Based in Anchorage, Alaska Matt and Agnes Hage work together to produce high-caliber active lifestyle and adventure travel photography for clients worldwide. While they shoot plenty of work in the Chugach Mountains out their back door, they have been known to haul an obscene amount of gear to far away places. The couple looks forward to collaborating with clients that will push them creatively. HagePhoto has been recognized for outstanding work by ASMP and Photo District News. They are currently represented by Aurora Photos Novus Select and Wonderful Machine. They were kind enough to give some hints on off-camera lighting, using an image they produced in the foothills of some of the world's most famous mountains.
Matt and Agnes Hage: "We were traveling around Patagonia to photograph a new line of backpacks, tents, and accessories for our client Black Diamond. Over a period of six-weeks we hit some of the most iconic locations on earth: Torres del Paine, Frey, and Fitzroy. The plan was to do a weeklong trekking shoot in each national park and showcase the new gear as we went along.
This photograph was made during our stint in Parque National Los Glaciares, home to the spectacular granite spires of Monte Fitz Roy and Cerro Torre. We had just spent the day punching a weather hole up at Laguna de los Tres where we enjoyed an entire hour with Fitzroy before it closed. It’s amazing how quickly the skies in this region can go from thick cloud cover to blue bird to rain. Increasing winds and threatening rain forced us back down to our campsite at Campamento Poincenot where we enjoyed the protection of the beech forest. Park rules regulated camping to designated areas, which were rarely very scenic. Fortunately, we were able to set-up right on the edge at this camp and get a view of Fitzroy through the only opening in the beech canopy. But as the storm moved in, we were certain that was the last we’d see of Fitzroy for a while.

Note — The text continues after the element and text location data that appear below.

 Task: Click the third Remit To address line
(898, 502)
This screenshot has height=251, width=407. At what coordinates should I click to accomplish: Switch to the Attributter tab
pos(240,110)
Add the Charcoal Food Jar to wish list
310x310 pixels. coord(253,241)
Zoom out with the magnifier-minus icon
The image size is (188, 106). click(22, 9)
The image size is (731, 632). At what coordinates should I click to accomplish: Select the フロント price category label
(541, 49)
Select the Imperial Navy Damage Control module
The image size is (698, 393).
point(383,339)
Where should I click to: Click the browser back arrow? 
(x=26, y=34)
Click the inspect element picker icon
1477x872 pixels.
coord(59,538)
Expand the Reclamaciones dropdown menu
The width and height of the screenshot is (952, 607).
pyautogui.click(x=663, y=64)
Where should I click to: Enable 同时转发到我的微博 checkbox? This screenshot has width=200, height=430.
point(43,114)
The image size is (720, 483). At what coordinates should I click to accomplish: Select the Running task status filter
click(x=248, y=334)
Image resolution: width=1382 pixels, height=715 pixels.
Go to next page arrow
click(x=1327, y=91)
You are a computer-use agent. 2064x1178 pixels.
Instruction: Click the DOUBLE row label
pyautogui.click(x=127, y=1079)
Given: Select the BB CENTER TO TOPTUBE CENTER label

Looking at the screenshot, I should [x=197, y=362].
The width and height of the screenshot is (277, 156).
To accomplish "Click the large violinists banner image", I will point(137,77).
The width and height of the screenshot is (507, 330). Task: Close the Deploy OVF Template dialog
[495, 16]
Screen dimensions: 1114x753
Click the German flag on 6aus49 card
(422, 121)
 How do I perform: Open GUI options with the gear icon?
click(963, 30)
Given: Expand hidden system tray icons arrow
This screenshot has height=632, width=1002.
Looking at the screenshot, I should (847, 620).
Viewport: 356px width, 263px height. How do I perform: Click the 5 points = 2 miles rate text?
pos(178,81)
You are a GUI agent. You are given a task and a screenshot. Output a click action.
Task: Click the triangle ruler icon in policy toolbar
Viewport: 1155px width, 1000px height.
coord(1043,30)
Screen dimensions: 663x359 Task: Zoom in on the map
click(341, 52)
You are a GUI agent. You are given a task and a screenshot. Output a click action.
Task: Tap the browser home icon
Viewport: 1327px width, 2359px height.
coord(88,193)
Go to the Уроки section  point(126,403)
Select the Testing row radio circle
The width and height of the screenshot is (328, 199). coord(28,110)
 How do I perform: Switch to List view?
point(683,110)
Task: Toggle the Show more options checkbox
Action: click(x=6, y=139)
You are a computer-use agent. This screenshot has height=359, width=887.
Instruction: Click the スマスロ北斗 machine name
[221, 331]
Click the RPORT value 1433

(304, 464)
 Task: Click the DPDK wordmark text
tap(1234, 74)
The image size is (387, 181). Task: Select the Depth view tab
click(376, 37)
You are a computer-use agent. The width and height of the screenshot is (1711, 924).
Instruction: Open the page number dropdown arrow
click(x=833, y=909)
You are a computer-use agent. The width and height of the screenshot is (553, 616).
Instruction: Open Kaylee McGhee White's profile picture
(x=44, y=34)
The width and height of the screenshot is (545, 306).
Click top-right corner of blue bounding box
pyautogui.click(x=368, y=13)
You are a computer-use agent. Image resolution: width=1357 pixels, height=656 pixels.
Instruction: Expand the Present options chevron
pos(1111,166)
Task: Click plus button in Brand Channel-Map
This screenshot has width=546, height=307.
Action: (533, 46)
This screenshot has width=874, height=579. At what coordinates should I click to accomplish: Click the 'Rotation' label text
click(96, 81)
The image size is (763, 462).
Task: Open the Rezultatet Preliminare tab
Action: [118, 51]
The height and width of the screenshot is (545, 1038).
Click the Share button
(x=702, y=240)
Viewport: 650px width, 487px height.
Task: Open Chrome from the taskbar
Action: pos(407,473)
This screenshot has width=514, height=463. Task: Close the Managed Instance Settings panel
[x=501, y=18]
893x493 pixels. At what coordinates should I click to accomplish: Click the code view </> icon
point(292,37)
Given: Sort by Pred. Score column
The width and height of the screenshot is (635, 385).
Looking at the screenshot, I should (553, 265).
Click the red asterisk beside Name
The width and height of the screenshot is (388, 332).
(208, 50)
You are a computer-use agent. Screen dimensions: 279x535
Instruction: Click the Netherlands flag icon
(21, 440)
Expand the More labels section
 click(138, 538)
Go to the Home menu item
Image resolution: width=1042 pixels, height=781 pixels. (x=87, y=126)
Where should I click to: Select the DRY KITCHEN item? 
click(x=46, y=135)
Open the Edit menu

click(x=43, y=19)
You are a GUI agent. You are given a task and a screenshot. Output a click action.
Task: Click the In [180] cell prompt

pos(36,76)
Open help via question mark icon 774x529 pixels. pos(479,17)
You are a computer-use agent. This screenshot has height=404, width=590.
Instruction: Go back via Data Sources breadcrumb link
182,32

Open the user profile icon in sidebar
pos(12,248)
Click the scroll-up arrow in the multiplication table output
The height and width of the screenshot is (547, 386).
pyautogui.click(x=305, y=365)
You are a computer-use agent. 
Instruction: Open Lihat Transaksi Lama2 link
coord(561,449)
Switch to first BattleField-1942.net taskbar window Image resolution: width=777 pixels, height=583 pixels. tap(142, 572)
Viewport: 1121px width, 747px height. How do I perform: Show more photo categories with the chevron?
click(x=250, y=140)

Just after sunset we were surprised to see partial clearing in the skies just over the Fitzroy massif. Quickly, we came up with a shoot plan and put the pieces in place. A Nikon SB-800 wired to a Pocket Wizard Plus II went in the tent. After a couple test shots we gelled the speedlight with a CTO and made a small adjustment to the color temperature on the Nikon D700. It was getting darker by the second, and we decided to lock the exposure to what we wanted for the strobe-lit tent. Having set that with the aperture, we just kept adjusting our shutter speed as the ambient light fell. We got about a half-hour to photograph a handful of variations on this set-up. No matter how much we wished for them to move a bit further, the clouds hiding the Fitzroy’s summit wouldn’t budge."